On the 16th of August the Crown Prince and Princess of Prussia and their children left Osborne for Germany. Next day her Majesty, the Prince Consort, and the Princess Alice visited the grave of the Duchess of Kent at Frogmore, celebrating there in sorrow a birthday anniversary which had hitherto brought joy every year to the Royal circle. They placed wreaths on the tomb, and felt, writes the Queen to King Leopold, “that it was only the earthly robe of her we loved so much that was there—the pure, tender, loving spirit is above, and free from all suffering and woe.... The first birthday in another world, must have been a far brighter one than any birthday in the poor world below.”[104]

The time had now come when the Queen had to make preparations for a visit to Ireland which she had planned.
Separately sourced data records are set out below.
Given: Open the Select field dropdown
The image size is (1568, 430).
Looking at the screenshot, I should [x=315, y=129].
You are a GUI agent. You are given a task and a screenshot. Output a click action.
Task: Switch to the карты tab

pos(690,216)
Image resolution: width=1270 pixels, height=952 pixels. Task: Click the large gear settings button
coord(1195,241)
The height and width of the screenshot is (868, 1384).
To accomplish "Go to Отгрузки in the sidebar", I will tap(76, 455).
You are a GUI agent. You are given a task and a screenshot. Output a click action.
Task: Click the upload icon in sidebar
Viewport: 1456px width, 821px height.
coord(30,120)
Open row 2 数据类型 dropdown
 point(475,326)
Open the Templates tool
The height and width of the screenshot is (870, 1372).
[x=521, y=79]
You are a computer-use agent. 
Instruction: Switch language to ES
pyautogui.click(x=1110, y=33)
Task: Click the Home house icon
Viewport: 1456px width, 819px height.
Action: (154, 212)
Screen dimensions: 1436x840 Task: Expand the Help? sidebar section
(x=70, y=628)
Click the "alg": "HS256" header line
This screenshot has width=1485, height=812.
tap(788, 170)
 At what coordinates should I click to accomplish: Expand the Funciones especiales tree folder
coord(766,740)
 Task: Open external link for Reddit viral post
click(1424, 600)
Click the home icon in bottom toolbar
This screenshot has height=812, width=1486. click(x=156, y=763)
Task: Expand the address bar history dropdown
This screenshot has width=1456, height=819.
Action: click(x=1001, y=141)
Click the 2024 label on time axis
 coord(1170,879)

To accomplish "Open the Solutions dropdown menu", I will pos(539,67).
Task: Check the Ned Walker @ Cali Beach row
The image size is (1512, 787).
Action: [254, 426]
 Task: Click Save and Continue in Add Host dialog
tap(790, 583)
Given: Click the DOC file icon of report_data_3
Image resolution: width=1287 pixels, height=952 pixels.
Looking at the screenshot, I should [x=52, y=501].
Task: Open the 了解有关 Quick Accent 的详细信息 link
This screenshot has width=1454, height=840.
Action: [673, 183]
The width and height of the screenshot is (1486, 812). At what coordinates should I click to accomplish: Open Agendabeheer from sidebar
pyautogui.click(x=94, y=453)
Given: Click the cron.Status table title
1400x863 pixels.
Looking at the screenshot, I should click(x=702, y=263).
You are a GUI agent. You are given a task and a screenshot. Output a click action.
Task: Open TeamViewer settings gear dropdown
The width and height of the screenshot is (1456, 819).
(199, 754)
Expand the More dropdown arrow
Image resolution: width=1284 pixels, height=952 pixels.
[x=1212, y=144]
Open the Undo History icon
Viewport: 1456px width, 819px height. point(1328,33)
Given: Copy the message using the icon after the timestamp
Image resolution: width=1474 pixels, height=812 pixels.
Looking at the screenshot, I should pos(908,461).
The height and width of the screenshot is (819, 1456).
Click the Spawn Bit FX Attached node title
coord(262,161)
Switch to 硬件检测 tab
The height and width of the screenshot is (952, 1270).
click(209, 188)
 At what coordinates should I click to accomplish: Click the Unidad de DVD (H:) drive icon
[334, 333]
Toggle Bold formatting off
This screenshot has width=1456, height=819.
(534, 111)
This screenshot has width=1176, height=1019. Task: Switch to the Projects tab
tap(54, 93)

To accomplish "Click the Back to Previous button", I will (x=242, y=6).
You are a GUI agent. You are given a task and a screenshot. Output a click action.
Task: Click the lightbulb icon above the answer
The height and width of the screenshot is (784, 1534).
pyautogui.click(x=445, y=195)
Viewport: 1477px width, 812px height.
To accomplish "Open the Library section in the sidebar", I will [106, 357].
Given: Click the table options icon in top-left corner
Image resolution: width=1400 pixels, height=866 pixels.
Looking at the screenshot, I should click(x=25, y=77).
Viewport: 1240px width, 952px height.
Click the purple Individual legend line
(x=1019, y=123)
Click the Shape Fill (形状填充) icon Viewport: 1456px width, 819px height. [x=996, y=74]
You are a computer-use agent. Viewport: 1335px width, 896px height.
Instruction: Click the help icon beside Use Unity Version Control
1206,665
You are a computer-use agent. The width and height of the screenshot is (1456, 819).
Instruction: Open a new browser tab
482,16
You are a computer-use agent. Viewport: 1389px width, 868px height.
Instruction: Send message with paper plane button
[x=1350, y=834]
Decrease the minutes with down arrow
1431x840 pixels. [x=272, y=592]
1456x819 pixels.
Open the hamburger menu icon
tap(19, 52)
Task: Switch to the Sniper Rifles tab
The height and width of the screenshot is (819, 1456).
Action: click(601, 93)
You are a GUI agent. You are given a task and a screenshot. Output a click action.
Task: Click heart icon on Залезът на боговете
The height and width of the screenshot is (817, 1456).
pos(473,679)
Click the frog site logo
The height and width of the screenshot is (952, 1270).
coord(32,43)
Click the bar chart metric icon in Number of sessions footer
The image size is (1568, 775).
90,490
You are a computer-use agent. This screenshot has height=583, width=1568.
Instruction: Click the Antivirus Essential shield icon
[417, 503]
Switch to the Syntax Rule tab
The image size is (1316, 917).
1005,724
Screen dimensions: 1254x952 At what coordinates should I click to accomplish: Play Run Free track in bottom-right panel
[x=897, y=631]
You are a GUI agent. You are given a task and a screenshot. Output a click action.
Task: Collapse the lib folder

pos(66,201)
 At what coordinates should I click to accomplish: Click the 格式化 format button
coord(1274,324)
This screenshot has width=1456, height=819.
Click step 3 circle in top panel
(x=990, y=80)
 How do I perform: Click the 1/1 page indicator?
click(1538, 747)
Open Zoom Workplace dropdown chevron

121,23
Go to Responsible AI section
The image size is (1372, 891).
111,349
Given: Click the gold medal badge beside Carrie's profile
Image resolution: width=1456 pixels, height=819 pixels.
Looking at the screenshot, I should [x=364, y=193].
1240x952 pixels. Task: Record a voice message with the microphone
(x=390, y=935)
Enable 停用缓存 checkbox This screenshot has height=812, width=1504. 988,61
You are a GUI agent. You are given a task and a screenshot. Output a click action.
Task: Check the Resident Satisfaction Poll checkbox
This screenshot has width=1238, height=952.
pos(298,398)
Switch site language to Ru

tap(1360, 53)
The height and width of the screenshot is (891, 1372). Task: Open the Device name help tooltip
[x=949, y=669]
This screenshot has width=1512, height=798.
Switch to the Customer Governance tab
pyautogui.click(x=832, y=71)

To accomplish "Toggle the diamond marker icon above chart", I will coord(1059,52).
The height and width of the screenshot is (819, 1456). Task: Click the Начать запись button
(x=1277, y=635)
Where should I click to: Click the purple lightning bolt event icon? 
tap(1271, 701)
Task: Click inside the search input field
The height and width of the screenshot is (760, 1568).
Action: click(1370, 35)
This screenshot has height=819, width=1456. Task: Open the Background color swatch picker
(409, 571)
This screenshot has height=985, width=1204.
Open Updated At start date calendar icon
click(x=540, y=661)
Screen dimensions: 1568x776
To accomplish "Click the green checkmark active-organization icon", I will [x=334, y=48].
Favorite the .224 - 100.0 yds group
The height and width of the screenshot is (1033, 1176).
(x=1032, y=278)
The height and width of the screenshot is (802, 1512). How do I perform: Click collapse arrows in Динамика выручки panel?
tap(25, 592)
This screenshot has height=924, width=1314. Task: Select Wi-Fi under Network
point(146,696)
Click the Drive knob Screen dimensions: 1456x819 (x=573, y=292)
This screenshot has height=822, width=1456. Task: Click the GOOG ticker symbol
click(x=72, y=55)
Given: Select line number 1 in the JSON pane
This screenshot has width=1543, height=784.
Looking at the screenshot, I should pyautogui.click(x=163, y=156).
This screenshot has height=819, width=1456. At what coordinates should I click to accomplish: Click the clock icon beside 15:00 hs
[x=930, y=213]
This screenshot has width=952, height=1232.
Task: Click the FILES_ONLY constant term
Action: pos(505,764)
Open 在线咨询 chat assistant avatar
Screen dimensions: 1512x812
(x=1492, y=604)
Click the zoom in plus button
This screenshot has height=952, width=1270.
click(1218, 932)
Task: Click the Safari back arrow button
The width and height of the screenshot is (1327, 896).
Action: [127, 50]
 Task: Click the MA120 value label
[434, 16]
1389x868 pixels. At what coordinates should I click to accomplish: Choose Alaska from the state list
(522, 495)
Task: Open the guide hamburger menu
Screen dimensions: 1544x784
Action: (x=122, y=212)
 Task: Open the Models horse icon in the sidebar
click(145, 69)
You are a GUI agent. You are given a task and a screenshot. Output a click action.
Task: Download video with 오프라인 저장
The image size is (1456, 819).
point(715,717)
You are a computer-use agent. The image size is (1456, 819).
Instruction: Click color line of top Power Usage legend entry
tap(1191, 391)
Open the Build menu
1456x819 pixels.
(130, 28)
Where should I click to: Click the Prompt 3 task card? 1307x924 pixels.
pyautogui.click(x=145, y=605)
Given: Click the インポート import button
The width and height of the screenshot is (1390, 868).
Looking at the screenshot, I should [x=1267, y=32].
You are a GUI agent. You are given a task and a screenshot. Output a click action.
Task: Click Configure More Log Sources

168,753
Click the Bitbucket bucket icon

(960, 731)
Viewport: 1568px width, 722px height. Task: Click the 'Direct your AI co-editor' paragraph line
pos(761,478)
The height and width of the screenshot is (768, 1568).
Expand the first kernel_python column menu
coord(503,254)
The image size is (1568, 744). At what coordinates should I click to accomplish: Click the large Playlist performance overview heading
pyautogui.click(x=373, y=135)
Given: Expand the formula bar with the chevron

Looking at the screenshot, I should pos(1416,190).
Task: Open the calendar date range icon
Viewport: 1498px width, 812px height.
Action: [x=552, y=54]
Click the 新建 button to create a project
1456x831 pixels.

On the 21st of August her Majesty, the Prince Consort, Prince Alfred—fresh from his West Indian cruise—and the Princesses Alice and Helena, started for Holyhead, which they reached at seven o’clock in the evening. They arrived at Kingstown at midnight, and next morning (22nd August), accompanied by Lord Carlisle, the Lord-Lieutenant, his Chief Secretary, Sir Robert Peel, and Sir George Brown, Commander of the Forces in Ireland, they proceeded to Dublin. Despite the wet and stormy weather, the populace gave their Royal visitors a cordial reception. Next morning (23rd August) the Prince Consort visited the Curragh Camp to see for himself how the Prince of Wales was progressing with his military studies there, and the Queen received a loyal address from the Lord Mayor and Corporation of Dublin. In the afternoon the Royal party drove through the city, where crowds cheered them loudly wherever they went, and in the evening they met at dinner the Duke of Leinster, the Marquis and Marchioness of Headfort, the Marquis and Marchioness of Kildare, and Lady Charlemont. On Saturday, the 24th, the Queen herself visited the Curragh Camp, and reviewed the troops there. As they passed the cavalry one of the bands began to play an air which had been a favourite with the Duchess of Kent, and repeated it on marching past. “This,” wrote the Queen in her Diary, “entirely upset me, and the tears would have flowed freely had I not checked them by a violent effort. But I felt sad the whole day till I came to Bertie (the Prince of Wales), who looked so well.”[105] Then came some field manœuvres, and a visit to “Bertie’s hut,” where the whole party, with Sir George Brown, General Ridley, Colonels Wetherell, Browning, and Percy—the latter of whom had the Prince of Wales under his care—partook of a comfortable luncheon. The Queen thanked Colonel Percy very warmly “for treating Bertie as he did like any other officer, for,” she says in her Diary, “I know he keeps him up to his work in a way, as General Bruce told me, no one else has done; and yet Bertie likes him very much.” On Sunday afternoon the Queen visited the Kilmainham Hospital, and on Monday (August 26th) celebrated her husband’s birthday. “Alas!” she writes to King Leopold, “there is so much so different this year—nothing festive, and we on a journey, and separated from many of our children, and my spirits bad.”